--- Given records ---

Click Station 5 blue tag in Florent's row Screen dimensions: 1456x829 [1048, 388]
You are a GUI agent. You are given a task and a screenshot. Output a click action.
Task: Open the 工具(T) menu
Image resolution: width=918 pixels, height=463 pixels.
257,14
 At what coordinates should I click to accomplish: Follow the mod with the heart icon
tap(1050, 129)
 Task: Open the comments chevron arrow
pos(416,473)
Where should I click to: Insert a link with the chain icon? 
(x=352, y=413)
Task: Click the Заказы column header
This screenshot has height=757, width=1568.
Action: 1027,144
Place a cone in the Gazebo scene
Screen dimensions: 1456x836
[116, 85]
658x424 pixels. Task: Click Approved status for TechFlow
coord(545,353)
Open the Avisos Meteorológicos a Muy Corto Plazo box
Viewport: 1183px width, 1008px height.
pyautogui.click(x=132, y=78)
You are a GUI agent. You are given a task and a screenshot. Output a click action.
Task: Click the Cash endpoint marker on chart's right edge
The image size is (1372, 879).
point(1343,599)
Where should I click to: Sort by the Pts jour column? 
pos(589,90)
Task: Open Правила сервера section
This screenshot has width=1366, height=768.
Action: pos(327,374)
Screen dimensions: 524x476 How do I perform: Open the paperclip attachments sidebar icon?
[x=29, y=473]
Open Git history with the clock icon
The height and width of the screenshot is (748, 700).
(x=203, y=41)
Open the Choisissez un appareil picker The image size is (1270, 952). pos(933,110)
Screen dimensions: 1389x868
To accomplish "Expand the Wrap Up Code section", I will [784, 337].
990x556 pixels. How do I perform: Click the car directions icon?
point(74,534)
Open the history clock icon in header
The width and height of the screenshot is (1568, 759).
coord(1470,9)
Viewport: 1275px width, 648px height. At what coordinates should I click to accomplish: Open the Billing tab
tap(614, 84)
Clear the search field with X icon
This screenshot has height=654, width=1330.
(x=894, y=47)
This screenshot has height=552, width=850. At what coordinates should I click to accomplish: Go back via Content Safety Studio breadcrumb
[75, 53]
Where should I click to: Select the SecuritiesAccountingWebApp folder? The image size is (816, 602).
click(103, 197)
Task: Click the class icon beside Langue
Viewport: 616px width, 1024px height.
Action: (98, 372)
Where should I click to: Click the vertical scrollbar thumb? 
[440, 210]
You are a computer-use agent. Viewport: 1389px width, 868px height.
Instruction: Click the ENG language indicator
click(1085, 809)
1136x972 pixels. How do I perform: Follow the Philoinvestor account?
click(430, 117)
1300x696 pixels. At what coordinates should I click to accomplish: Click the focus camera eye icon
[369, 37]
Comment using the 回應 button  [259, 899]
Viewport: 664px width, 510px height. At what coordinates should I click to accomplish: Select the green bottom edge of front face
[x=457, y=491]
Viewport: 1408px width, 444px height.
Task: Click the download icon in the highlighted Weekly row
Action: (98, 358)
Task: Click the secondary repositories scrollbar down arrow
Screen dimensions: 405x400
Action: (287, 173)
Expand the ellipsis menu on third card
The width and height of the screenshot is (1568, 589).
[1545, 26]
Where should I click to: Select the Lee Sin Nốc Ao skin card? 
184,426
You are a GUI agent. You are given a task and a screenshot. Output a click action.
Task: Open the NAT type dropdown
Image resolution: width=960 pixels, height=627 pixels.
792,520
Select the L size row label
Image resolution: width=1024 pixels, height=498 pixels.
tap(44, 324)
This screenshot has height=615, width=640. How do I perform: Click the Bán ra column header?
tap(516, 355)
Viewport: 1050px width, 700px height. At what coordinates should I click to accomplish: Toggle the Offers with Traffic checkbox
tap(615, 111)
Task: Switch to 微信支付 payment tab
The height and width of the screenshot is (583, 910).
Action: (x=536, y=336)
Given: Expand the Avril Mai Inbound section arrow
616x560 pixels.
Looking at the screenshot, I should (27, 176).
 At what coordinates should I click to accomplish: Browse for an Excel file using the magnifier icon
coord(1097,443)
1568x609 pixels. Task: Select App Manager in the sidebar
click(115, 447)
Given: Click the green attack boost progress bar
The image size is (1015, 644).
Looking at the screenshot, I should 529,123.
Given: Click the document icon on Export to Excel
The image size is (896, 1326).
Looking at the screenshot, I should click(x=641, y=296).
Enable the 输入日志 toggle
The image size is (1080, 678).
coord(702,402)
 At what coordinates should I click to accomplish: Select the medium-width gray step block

---

Copy the lines of the material above word for word, running from the line containing "1136x972 pixels. How" through the line containing "tap(615, 111)".

1136x972 pixels. How do I perform: Follow the Philoinvestor account?
click(430, 117)
1300x696 pixels. At what coordinates should I click to accomplish: Click the focus camera eye icon
[369, 37]
Comment using the 回應 button  [259, 899]
Viewport: 664px width, 510px height. At what coordinates should I click to accomplish: Select the green bottom edge of front face
[x=457, y=491]
Viewport: 1408px width, 444px height.
Task: Click the download icon in the highlighted Weekly row
Action: (98, 358)
Task: Click the secondary repositories scrollbar down arrow
Screen dimensions: 405x400
Action: (287, 173)
Expand the ellipsis menu on third card
The width and height of the screenshot is (1568, 589).
[1545, 26]
Where should I click to: Select the Lee Sin Nốc Ao skin card? 
184,426
You are a GUI agent. You are given a task and a screenshot. Output a click action.
Task: Open the NAT type dropdown
Image resolution: width=960 pixels, height=627 pixels.
792,520
Select the L size row label
Image resolution: width=1024 pixels, height=498 pixels.
tap(44, 324)
This screenshot has height=615, width=640. How do I perform: Click the Bán ra column header?
tap(516, 355)
Viewport: 1050px width, 700px height. At what coordinates should I click to accomplish: Toggle the Offers with Traffic checkbox
tap(615, 111)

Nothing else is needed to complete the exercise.